Jutro prawdopodobnie będę miał skład wody wodocągowej jaka jest w mieście((znajoma z sanepidu) nie mam możliwości wykonania testów tylko dla mnie ,sanepid też wysyła do innego miasta)nie wiem z jakiego okresu będą te badania (sądzę ze jakieś aktualne) oraz czy cała woda w mieście jest taka sama....
ale coś tam będzie

Autor fazi64
Użytkownik
#11 - Posted: 12 Lut 2007 13:57 
...i myślę ze każdy tak ma...
Witam,
To troche zbyt daleko idace uogolnienie - nie, nie kazdy tak ma (na szczescie). ;))
Pzdr.
Fazi64

Autor tooold
Użytkownik
#12 - Posted: 12 Lut 2007 15:23 
Tego właśnie nie wiem ale sądzę,ze u mnie kranówa jest wodą twardą ponieważ szybko osadza się kamień na sprzęcie AGD,sitkach kranowych itp. dlatego pomyślałem o tej twardości i próbuję szukać przyczyny

a może jest chlorowana mocno ?
skład swojej wody możesz prawdopodobnie wyszukać w Internecie

Autor tasma
Użytkownik
#13 - Posted: 12 Lut 2007 15:58 
Max
sprobuj dodac jakiegos uzdatniacza i zobacz czy objawy nie zlagodnieja.

Autor Max
Użytkownik
#14 - Posted: 12 Lut 2007 16:05 
Nie znam się na tym zbytnio ale chyba chlor nie osadza sie jako kamień,
wymyślajcie ludziska co to może być ....a może faktycznie minie za jakiś czas
ale teraz puki co się martwie aby nie postępowało dalej bo jak na razie chyba nie postępuje(obym nie wykrakał) więc uruchomić proszę kto żyw szare komórki i HELP

dzięki

Autor Max
Użytkownik
#15 - Posted: 12 Lut 2007 16:16 
uzdatniacz typu aqatan ?
bo jak chciałem kupić w sklepie a powiedziałem ze leję prosto z kranu to gość odradził mówiąć ze nie ma sensu lać ,timus twierdził coś innego mówi ,że zawsze warto ale jak już odjechałem ze sklepu to było za póżno a poza tym wtedy jeszcze nie ocierały się i nadmienię,że do sklepu w którym to dostanę muszę gonić 40km ale nie w tym problem: bo wiem ze uzdatniacz wlewa się najpierw do wiadra a ja leję z węża

Autor tasma
Użytkownik
#16 - Posted: 12 Lut 2007 16:30 
tak aquatan, albo esklarin Tropicala
uzdatniacz ma na celu zwiazanie chloru i metali ciezkich, mozesz go dola po nalaniu wody "z weza" do akwarium, reakcja i tak zajdzie
jesli zdobedziesz badania odezwij sie do mnie, porownamy z moimi, moze uda sie znalesc jakis wspolny skladnik powodujacy takie zachowanie

Przemek

Autor Max
Użytkownik
#17 - Posted: 12 Lut 2007 16:40 
odpowiedzcie mi jeszcze na temat węgla aktywnego.Czy po użyciu go przez ok 2 dni można wysuszyć i póżniej użyć ponownie (kupiony razem z tertą 1200 pakowany w takie fajne woreczki) czy tez nadaje się juz tylko do wyrzucenia.jeśli nie to jak długo można go używać?

• **Zapisane wpisy**:
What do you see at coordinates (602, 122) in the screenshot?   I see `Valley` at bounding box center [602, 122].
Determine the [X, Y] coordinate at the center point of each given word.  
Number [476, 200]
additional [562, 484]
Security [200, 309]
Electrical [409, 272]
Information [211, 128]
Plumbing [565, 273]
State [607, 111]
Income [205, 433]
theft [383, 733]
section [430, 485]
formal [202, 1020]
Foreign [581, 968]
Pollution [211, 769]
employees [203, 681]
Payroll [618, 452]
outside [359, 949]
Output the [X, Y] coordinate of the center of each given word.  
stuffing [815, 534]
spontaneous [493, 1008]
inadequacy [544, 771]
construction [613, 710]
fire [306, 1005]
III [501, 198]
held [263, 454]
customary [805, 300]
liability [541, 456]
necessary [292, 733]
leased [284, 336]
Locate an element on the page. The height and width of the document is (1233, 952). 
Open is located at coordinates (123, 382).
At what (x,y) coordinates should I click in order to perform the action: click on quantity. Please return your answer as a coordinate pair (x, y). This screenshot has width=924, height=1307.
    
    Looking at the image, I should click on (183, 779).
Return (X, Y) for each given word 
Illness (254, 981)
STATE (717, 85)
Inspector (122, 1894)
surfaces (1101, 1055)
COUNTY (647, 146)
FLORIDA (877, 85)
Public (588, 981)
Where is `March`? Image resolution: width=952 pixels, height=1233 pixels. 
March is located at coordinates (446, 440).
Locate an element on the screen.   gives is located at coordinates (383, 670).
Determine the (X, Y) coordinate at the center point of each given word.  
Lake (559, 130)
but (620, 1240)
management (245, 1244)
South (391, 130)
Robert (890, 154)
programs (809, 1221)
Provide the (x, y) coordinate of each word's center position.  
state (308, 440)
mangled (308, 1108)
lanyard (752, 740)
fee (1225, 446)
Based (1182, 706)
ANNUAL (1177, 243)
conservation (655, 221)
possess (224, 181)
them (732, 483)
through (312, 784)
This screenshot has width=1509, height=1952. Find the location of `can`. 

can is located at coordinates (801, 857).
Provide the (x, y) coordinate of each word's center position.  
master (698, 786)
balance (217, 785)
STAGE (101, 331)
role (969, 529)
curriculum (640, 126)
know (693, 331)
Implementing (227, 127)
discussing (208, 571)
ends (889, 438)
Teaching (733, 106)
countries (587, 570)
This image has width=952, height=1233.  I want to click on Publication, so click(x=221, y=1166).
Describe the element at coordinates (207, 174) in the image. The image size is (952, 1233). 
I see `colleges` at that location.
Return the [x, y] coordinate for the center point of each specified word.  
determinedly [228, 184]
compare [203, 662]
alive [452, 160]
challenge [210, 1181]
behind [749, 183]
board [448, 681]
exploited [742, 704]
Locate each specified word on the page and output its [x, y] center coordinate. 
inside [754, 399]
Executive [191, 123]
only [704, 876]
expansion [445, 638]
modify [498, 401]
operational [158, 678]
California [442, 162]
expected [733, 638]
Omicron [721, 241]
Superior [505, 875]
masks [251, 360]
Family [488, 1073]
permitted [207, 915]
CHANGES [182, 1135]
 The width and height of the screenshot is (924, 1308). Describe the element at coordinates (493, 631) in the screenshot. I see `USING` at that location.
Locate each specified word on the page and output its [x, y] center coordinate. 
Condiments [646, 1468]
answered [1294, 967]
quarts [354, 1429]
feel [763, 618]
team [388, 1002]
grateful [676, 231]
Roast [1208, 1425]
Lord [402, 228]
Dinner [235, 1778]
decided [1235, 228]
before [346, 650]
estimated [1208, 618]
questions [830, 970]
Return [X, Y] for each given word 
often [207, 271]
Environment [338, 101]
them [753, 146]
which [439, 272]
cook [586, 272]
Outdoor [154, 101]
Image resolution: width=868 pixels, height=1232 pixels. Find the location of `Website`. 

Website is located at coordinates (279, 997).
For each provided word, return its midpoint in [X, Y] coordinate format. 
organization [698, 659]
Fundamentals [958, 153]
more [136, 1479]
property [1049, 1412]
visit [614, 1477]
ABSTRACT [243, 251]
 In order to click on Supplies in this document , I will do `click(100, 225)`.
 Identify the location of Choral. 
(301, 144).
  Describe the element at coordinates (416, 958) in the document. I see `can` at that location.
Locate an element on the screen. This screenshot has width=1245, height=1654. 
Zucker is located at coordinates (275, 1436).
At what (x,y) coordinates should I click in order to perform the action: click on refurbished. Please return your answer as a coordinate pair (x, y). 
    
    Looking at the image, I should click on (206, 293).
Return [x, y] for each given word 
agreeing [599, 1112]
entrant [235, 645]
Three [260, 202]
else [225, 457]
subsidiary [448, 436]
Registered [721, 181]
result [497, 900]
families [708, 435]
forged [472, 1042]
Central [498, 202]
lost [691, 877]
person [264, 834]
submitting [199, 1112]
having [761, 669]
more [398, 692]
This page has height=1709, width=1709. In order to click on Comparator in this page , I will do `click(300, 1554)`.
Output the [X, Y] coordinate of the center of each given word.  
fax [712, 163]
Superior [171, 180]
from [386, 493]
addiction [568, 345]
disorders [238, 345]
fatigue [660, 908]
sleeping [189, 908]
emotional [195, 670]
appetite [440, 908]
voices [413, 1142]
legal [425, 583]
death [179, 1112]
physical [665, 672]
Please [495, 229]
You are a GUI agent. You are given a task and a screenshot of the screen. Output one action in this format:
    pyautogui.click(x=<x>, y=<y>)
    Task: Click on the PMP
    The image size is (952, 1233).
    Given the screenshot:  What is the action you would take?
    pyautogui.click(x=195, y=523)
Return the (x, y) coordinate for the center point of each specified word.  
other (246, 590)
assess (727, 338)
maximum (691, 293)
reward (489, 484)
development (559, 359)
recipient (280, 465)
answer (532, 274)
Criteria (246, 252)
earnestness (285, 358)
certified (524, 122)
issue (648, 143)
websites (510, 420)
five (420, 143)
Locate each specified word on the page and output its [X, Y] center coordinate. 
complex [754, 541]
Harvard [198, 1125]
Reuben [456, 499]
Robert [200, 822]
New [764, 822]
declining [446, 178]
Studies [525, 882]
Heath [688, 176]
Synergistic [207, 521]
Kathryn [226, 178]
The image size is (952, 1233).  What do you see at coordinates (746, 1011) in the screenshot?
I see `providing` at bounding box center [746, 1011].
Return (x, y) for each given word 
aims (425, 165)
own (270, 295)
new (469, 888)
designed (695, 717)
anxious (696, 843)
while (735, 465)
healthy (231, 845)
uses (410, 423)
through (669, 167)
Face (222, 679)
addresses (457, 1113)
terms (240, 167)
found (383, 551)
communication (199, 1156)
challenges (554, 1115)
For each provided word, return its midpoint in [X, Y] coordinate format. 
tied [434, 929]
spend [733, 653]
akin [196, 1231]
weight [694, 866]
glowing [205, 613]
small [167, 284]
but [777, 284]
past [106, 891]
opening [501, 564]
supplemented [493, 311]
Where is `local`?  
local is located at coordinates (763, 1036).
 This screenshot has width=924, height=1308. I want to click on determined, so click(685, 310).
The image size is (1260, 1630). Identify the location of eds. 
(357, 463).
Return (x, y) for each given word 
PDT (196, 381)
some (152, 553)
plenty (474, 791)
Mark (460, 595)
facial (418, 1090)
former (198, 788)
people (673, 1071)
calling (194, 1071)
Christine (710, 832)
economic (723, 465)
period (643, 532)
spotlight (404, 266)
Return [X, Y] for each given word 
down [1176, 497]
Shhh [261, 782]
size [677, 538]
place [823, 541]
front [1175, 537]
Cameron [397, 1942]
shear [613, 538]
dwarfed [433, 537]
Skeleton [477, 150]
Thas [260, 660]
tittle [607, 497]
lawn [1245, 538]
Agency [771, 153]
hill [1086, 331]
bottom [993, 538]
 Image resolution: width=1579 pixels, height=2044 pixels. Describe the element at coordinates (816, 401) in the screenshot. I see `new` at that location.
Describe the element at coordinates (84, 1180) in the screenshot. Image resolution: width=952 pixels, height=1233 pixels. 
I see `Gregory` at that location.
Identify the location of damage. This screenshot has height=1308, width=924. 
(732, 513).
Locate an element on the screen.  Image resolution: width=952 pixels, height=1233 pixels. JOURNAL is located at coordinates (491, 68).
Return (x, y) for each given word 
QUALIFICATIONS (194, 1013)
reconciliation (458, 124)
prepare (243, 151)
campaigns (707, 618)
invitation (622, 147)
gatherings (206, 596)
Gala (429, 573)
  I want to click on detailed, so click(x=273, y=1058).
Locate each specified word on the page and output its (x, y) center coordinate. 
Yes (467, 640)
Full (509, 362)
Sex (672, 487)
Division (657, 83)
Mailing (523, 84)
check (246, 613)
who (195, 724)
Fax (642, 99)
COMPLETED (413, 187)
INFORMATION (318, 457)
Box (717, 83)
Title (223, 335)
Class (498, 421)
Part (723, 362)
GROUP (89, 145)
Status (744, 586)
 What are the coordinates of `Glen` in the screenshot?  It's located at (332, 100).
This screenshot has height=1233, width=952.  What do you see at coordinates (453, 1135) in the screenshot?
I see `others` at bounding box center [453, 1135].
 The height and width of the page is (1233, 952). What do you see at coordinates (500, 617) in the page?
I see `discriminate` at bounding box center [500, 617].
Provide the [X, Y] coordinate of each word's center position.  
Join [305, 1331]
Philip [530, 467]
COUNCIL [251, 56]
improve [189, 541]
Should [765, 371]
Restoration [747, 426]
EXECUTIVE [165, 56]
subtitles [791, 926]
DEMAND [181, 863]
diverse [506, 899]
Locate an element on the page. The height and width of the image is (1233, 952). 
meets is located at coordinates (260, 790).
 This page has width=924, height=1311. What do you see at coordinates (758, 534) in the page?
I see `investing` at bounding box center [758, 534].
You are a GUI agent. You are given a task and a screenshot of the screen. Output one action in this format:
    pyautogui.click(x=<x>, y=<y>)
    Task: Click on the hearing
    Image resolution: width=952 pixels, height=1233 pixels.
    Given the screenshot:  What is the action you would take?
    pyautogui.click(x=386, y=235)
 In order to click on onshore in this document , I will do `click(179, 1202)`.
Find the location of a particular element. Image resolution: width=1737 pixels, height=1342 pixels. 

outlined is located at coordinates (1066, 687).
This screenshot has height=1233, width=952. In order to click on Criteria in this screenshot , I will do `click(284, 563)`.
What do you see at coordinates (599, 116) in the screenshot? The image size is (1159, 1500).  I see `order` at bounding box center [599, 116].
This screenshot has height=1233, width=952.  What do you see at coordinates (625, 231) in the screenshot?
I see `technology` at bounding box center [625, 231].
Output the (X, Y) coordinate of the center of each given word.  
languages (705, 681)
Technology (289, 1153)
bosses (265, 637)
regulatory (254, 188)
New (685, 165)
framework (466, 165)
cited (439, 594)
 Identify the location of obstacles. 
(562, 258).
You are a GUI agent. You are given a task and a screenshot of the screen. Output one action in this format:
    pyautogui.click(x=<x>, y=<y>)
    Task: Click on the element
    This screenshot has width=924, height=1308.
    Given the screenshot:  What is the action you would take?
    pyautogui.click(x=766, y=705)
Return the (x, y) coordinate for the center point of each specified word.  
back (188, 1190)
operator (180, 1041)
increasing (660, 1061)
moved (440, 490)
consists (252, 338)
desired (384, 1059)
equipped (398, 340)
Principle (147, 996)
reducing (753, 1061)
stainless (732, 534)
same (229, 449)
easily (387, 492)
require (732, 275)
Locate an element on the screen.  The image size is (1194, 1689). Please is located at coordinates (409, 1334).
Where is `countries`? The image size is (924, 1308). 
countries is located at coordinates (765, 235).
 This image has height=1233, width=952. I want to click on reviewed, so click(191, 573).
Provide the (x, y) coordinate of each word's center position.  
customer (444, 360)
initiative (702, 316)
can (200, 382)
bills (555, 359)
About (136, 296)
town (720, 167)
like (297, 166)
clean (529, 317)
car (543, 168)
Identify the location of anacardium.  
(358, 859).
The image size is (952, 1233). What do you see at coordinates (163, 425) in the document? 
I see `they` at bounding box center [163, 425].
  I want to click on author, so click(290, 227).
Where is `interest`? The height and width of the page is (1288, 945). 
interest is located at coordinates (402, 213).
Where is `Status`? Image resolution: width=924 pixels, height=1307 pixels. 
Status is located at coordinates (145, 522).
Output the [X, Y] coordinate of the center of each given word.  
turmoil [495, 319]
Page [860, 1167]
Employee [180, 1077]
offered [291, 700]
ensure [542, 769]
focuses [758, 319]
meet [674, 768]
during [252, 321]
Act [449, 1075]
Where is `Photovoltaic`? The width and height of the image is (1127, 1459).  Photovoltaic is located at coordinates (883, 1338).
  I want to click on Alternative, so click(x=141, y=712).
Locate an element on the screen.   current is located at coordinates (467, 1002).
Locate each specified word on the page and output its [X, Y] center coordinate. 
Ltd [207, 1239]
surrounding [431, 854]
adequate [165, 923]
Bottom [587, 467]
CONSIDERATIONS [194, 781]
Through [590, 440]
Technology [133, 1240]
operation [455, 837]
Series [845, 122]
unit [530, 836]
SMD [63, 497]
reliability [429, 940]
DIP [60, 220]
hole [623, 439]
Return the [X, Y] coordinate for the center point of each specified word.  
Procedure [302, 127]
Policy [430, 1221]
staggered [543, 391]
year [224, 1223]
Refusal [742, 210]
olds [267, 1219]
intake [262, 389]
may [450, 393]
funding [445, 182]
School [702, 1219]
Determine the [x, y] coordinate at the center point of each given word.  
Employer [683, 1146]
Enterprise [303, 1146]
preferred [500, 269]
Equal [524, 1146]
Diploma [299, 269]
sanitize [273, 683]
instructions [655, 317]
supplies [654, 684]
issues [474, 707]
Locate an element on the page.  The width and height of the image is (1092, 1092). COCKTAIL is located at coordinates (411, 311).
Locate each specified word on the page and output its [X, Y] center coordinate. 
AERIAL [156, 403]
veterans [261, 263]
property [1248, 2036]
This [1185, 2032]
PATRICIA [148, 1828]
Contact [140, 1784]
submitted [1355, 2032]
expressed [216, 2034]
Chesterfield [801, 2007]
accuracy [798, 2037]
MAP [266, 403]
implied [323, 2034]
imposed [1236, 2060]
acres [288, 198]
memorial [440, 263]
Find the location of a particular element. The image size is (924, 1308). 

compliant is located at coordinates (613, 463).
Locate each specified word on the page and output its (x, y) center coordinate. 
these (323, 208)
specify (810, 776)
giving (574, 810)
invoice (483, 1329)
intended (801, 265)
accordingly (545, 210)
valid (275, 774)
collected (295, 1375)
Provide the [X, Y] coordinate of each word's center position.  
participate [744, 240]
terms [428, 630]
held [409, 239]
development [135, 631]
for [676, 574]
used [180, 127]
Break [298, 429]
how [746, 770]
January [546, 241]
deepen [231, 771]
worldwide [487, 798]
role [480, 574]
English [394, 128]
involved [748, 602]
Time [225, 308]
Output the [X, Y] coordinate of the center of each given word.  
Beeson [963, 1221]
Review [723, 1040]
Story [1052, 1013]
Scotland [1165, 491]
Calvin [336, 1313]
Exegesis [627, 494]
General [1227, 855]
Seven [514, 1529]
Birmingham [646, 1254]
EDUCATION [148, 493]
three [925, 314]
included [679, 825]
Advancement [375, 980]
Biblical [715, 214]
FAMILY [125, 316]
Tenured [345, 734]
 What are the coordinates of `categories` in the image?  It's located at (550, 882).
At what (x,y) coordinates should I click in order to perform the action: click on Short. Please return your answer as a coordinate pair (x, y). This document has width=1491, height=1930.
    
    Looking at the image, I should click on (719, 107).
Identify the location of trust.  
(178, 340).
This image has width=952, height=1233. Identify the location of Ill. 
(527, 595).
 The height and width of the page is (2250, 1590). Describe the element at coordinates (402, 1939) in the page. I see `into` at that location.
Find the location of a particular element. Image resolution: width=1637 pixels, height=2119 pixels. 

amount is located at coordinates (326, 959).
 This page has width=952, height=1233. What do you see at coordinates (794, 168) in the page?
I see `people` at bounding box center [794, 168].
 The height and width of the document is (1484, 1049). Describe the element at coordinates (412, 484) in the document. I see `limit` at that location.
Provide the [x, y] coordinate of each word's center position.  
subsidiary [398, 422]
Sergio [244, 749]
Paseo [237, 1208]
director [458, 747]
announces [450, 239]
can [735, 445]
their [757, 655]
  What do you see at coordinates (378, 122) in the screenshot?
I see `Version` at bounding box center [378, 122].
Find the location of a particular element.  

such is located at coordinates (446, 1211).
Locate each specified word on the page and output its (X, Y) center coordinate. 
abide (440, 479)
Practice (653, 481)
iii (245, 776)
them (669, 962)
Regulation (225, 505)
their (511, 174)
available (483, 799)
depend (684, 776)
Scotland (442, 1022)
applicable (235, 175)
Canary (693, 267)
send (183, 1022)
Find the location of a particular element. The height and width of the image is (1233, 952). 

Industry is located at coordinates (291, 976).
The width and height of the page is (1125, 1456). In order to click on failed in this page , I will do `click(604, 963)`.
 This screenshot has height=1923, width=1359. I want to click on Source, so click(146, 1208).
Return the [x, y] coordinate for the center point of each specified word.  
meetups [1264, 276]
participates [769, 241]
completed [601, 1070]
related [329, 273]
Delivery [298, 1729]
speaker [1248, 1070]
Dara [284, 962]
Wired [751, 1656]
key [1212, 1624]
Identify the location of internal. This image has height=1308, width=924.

• **Polecenie A**: Czemu według dyskusji o wodzie do akwarium ma służyć uzdatniacz?
• **Polecenie B**: Poprowadź dalej dyskusję o wodzie do akwarium, zaczynając po jej ostatnim zdaniu.
Zapisane wpisy nie są potrzebne do wykonania zadań.

• **Odpowiedź A**: Uzdatniacz ma na celu związanie chloru i metali ciężkich.

• **Odpowiedź B**:
G.

Autor fazi64
Użytkownik
#18 - Posted: 12 Lut 2007 16:45 - Edytowany przez: fazi64 
Witam,
A ja (jezeli powodem bloatu nie byla woda bezposrednio z kranu, a mysle, ze nie) nie zaczynalbym teraz historii z uzdatniaczem. Lepiej ryby przyzwyczajac do kranowki (jesli oczywiscie jej parametry drastycznie nie odbiegaja od normy), niz lac potem litry uzdatniacza za kazda podmiana.
Ograniczylbym sie jedynie do dodawania (z poczatku) soli niejodowanej (w pierwszym okresi3 2-3 tyg. po leczeniu), stopniowo przechodzac na czysta "ciecz kranowa" (plus oczywiscie witaminy).
Pzdr.
Fazi64
PS.
Max
Uzdatniacz mozesz dodawac stopniowo w trakcie podmiany z kranu (jesli sie juz na niego zdecydujesz). Miozesz przeciez przygotowac jego roztwor w wiadrze i dolewac sukcesywnie.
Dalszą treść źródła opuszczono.